Some schools have moved more toward asking applicants to send a video that helps us know who you are, and I think that’s a pretty clever way to go. There is a lot of research now on interviews showing that there are all kinds of biases that enter into any kind of an interview. With essay questions that can be so heavily coached, you just can’t ever know how much of a signal is coming in or how true a signal it is. Whereas if you are watching someone on video you are able to pick up cues that a written piece may not communicate as fully.
Do you see the Haas admissions process moving in that direction? I think we are constantly evolving—and I think as an industry we will continue to move toward more and better ways to get a true signal of who you are letting in. It’s only natural that the advisory part of the industry—admissions consulting—would exist. I have a 17-year-old, so I’m on the buy side of higher education for the first time in my life, and I am seeing this. It’s very natural that those services would be there and that they would be used.

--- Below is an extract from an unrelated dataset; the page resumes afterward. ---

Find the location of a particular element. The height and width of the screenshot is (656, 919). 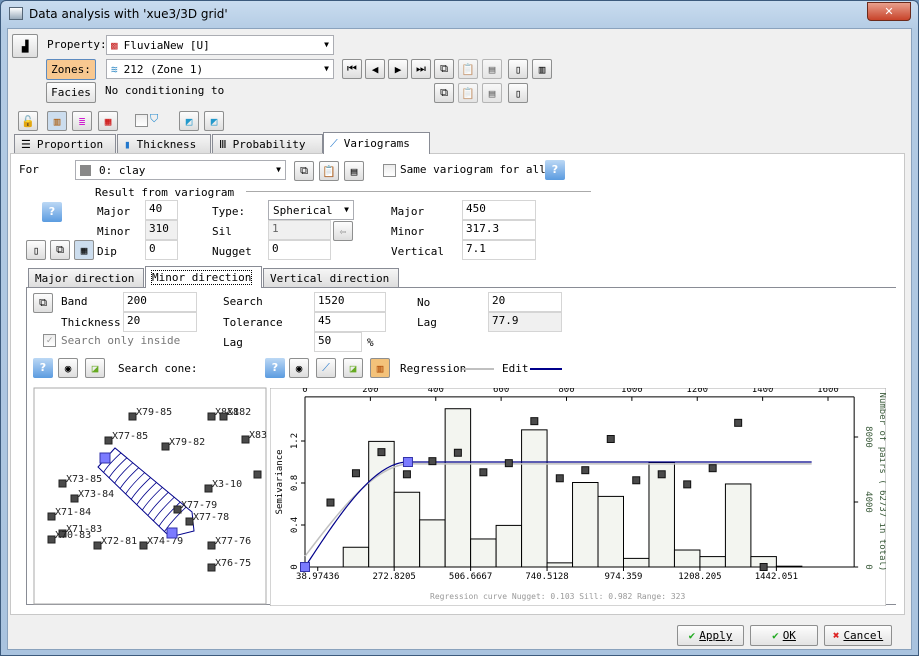

top-tick-label: 1000 is located at coordinates (632, 392).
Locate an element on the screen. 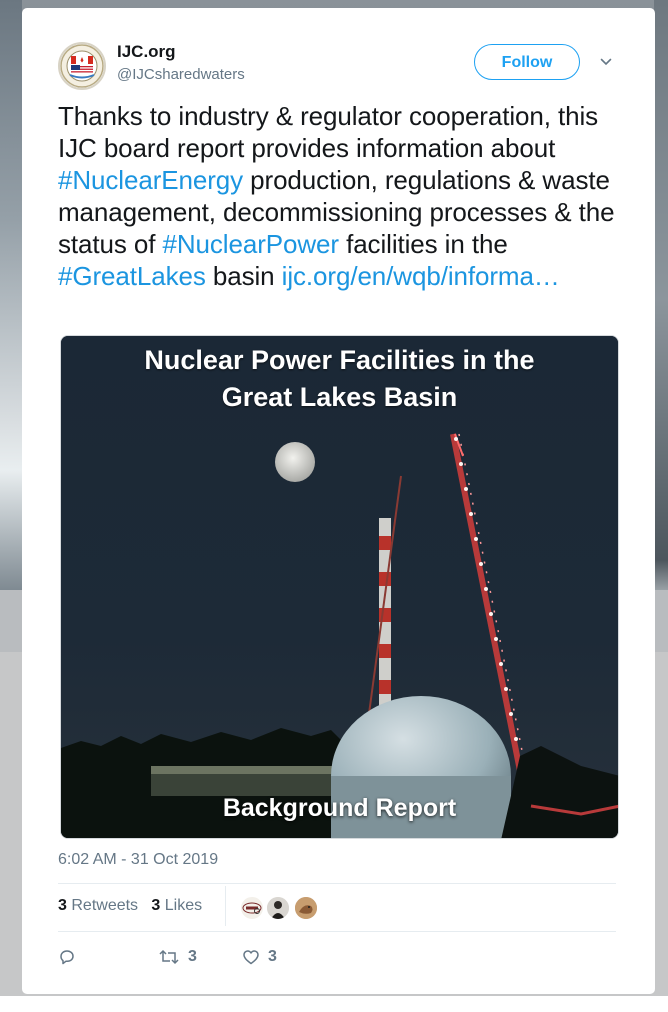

So what’s the next iteration from the schools’ perspective? I’m an economist, and we talk about signal value. How clear is the signal? Is it mostly signal or is it mostly noise? Some of these things, when you first introduce them, have a lot of signal, and then over time they get noisier and noisier. At some point you have to refresh just to get that signal value back up to where you want it. Experimenting with ways to do that is a good opportunity for all of us.